Sine waves as circular motion:
A sine wave depicts the most efficient possible way which a quantity can alternate back and forth. The reasons for this are complex, and a thorough discussion of it would get into the fuzzy thought territory where science begins to overlap with esthetics, mathematics, and philosophy. You need not worry about it. You may recall, however, that a sine wave has just one frequency component, and represents the pure wave for this reason.
Suppose that you were to swing the glowing ball around at the end of a string, at the rate of 1 revolution per second. The ball would describe the circle in space. Suppose that you swing the ball around such that it is always at same level; so that it takes a path which lies in the horizontal plane. Imagine that you perform this in the perfectly dark gymnasium. Now if a friend is standing some distance away, with his or her eyes right in plane of the path of ball, what will friend see? All that will be visible is glowing ball, oscillating. The ball will appear to move toward the right, slow down, then stop and reverse the direction of it, going back towards the left. It will move faster, then slower again, reaching the left-most point, at which it will stop and turn again.
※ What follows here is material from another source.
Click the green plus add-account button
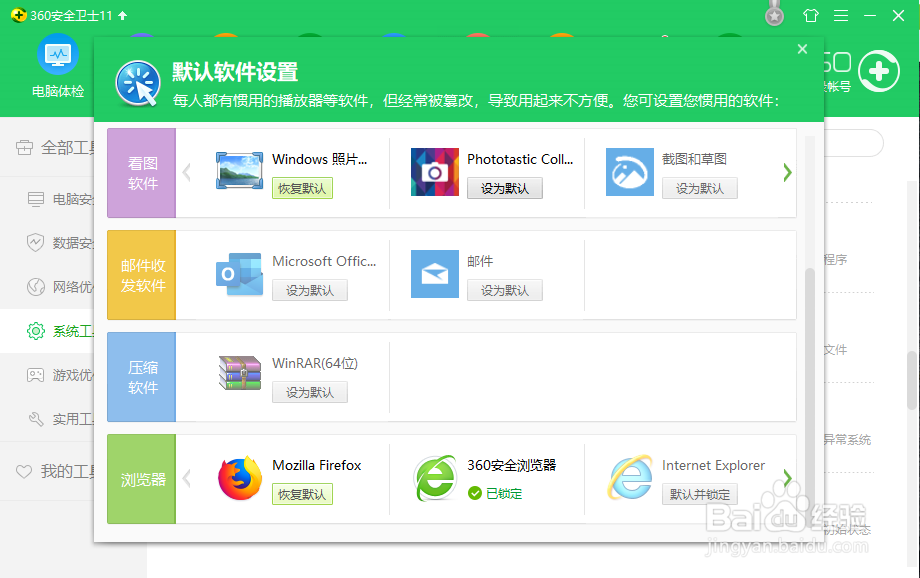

This will go on, with the frequency of 1 Hz, or a complete cycle per second, as you are swinging the ball around at 1 revolution per second.
Figure-- Swinging ball and string. At point A, as seen from above; at point B, as seen from edge-on.
Graph the position of the ball, as seen by your friend, with respect to time, the result will be a sine wave shown in the figure given below. This wave has the same characteristic shape as all the other sine waves.
Some sine waves are taller than the others, and some are stretched out horizontally more than others. But the general wave form is same in each case. By multiplying or dividing the amplitude and the wavelength of any sine wave, it can be made to fit along the curve of any other sine wave. The standard sine wave is function y = sin x in (x,y) coordinate plane.
You might whirl the ball around faster or slower than one revolution per second. The string might be made longer or shorter. This would alter the height and or the frequency of sine wave graphed in the Figure. But fundamental rule would always apply which states that the sine wave can be reduced to the circular motion.